Her new job was working on liaison between psychiatry and general medicine, covering all disciplines. The team was headed by a professor whose main interest was in measuring the relationship between the mental, emotional and spiritual with the pathology of physical illness. Elisabeth and the professor were on the same wavelength, and she was able to discuss with him the effects that rejection and non-communication had on terminally ill patients.
He was the first doctor with whom she had been able to express her concerns, and he understood, and encouraged her to continue her quest.
The professor was a brilliant and charismatic lecturer, and he drew large crowds to his weekly seminars, at which he discussed with students of all faculties how psychology and psychiatry could be applied to general medicine. One day, in 1964, he called Elisabeth to his office and said that he would soon be travelling to Europe for a period of time, and that he would like Elisabeth to take over his lectures.
‘I don’t follow a syllabus. You can choose your own subject. You have two weeks to prepare,’ he said.
Her first reaction was blind panic. She would never be able to take the place of this brilliant man, and hope to hold the attention of his audience. But it was an honour, and she knew she had to do it. Her subject would be death.
Her thesis was simple: doctors would be more comfortable dealing with death if they understood it better, and if they simply talked about what it was like to die.

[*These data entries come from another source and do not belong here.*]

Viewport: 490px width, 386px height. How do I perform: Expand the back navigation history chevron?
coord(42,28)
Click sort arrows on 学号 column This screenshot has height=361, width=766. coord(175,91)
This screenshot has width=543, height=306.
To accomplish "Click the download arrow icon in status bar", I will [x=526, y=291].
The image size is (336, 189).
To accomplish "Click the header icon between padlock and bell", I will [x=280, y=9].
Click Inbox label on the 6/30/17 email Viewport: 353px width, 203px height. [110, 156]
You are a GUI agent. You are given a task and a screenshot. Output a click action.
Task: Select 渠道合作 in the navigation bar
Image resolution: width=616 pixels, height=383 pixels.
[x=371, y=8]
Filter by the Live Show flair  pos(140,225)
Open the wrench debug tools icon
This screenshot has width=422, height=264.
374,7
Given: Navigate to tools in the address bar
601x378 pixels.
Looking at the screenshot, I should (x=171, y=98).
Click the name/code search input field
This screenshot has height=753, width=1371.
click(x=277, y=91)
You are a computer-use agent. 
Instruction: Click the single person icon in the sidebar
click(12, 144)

She went to the university library to research the subject but found nothing that would help her. There were a few obscure and difficult psychoanalytical treatises, and a few anthropological studies about the death rituals of American Indians, Eskimos, Hindus and Buddhists, but nothing more. She had to write her own lecture, with no precedent and no references.

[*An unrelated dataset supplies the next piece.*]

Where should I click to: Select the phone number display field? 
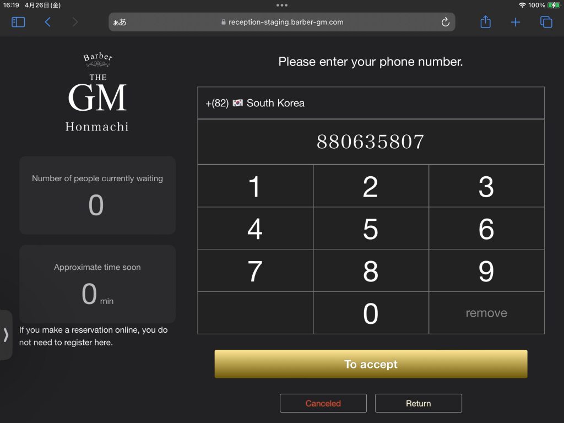371,142
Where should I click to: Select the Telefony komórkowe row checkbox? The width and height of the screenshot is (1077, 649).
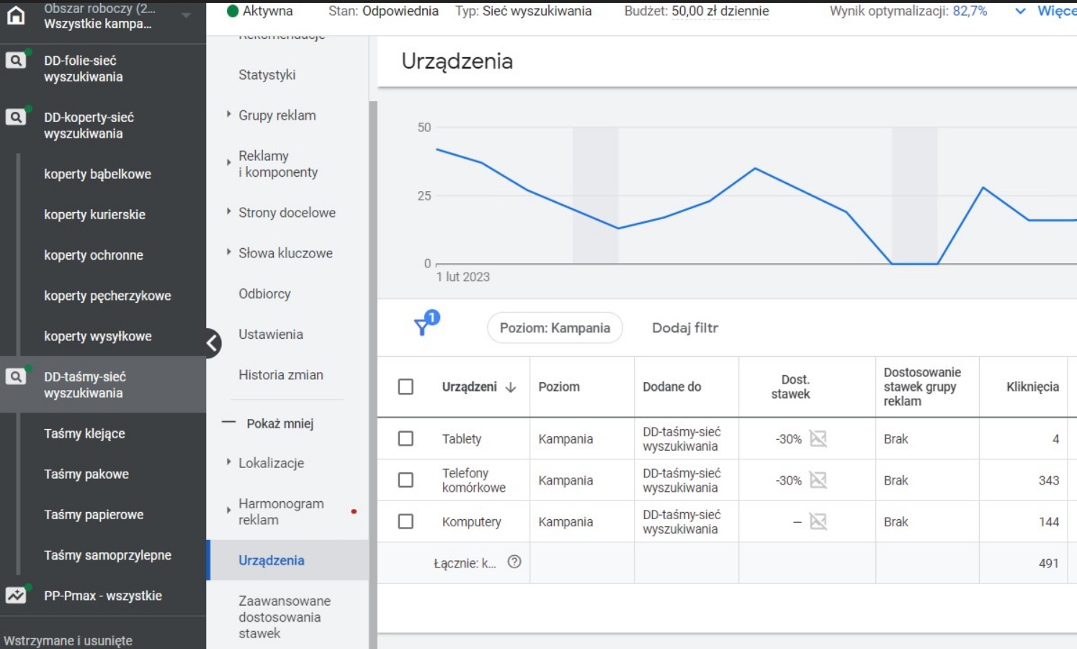[x=406, y=480]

But a greater problem faced her. The professor’s lectures were two hours long – an hour for the lecture, then a break, and then an hour presenting empirical evidence and taking questions. How on earth could she present empirical evidence to support a thesis on death? It was impossible. Yet without it, her lecture would be a failure.
Elisabeth was still devoting her spare time to dying patients in the hospital, talking with them to try to ease their fears and loneliness. A young girl called Linda impressed her deeply. She was sixteen, and at an advanced stage of leukaemia. The direct and focused way in which she discussed her condition was impressive.
She was comfortable and unembarrassed about it, and suddenly it dawned on Elisabeth that, if Linda could talk to the medical students, she would be the ideal person to tell them what it was like to be dying at the age of sixteen. Linda readily agreed to participate.
On the day of the lecture, Elisabeth was a nervous wreck. She stood on the podium and read from her notes. The students’ behaviour was inexcusable: they chewed gum, chatted, leaned back with their feet up, and sniggered; but, as the lecture drew to its close, their behaviour became more respectful. During the break Elisabeth brought in her brave sixteen-year-old and wheeled her into the centre of the auditorium. The girl was pathetically frail and thin, and she could not stand, but she was nicely dressed and her hair looked pretty. Her clear brown eyes and determined jaw showed that she was perfectly in command of herself.